05./06.03.2026, 11-18 Uhr, Workshop (mit Anmeldung)
07.03.2026, 15-18 Uhr, Ausstellung: Forschungsmaterialien und kollektive Spuren; ab 17 Uhr Abschlussgespräch (moderiert von Heike Ander)
14:00–17:00 Ausstellung: Forschungsmaterialien und kollektive Spuren
17:00–18:00 Abschlussgespräch (moderiert von Heike Ander)
Zum Abschluss der zweitägigen Workshop-Performance “33 Fingering Methods for Qin” (auf Anmeldung) von Echo Ho bietet eine öffentliche Veranstaltung am Samstag, 7. März, von 14 bis 18 Uhr, einen einladenden Raum für unfertige Ideen, gemeinsames Forschen und einen fachübergreifenden Dialog über Performance, Klang, Pädagogik und verkörperte Formen des Wissens – eine Einladung, mit dem Körper und mit anderen zu denken.
Im Zentrum der Workshop-Performance stehen dreiunddreißig Handhaltungsdiagramme aus dem chinesischen Qin-Handbuch Taiyin Daquanji aus dem 16. Jahrhundert. Die Teilnehmenden erkunden diese Diagramme als Impulse für die Praxis – im Arbeiten mit Geste, Bild, Klang, Notation und Übersetzung über verschiedene Medien hinweg – anstatt sie als feste musikalische Anweisungen zu verwenden. Bewusst bleibt das Instrument selbst dabei abwesend und eröffnet damit Raum für Experiment und gemeinsames Forschen.

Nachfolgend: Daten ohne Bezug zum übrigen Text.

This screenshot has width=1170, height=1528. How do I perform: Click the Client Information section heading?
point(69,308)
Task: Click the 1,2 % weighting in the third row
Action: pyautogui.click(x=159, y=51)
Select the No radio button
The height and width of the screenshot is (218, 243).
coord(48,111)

Die Workshop-Performance ist Teil von Echo Hos praxisorientierter Dissertationsforschung „Reimagining Qin Fingering Pedagogy through Embodied Artistic Research" an der Kunstuniversität Linz. Darin geht die Medienkünstlerin der Frage nach, wie diese historischen Diagramme heute durch verkörperte künstlerische Forschung reaktiviert werden können. Gemeinsam erproben die Teilnehmenden, wie die Diagramme Aufmerksamkeit, Zeitlichkeit, Kraft des Werdens und Worlding-Relationen organisieren – und wie diese Logiken in gegenwärtiger künstlerischer und kollektiver Praxis nützlich werden können.
Zum Abschluss öffnet sich am dritten Tag der Prozess zu einem öffentlichen Gespräch jenseits der Kunst und bleibt zugleich in der Praxis verankert. Dies bietet einen einladenden Raum für unfertige Ideen, gelebte Erfahrungen und fachübergreifenden Austausch. Eingeladen sind Menschen, die sich für verkörperte/künstlerische Forschung, Klang und Performance, Pädagogik, historische Notation als lebendiges System, kollektive Formen des Machens und interkulturelle Methoden interessieren. Der Schwerpunkt liegt dabei auf dem Gespräch: vom Konkreten aus zu sprechen, Fragen zu teilen und diese Arbeit mit anderen Praxen, Disziplinen und Formen des Wissens in Verbindung zu bringen.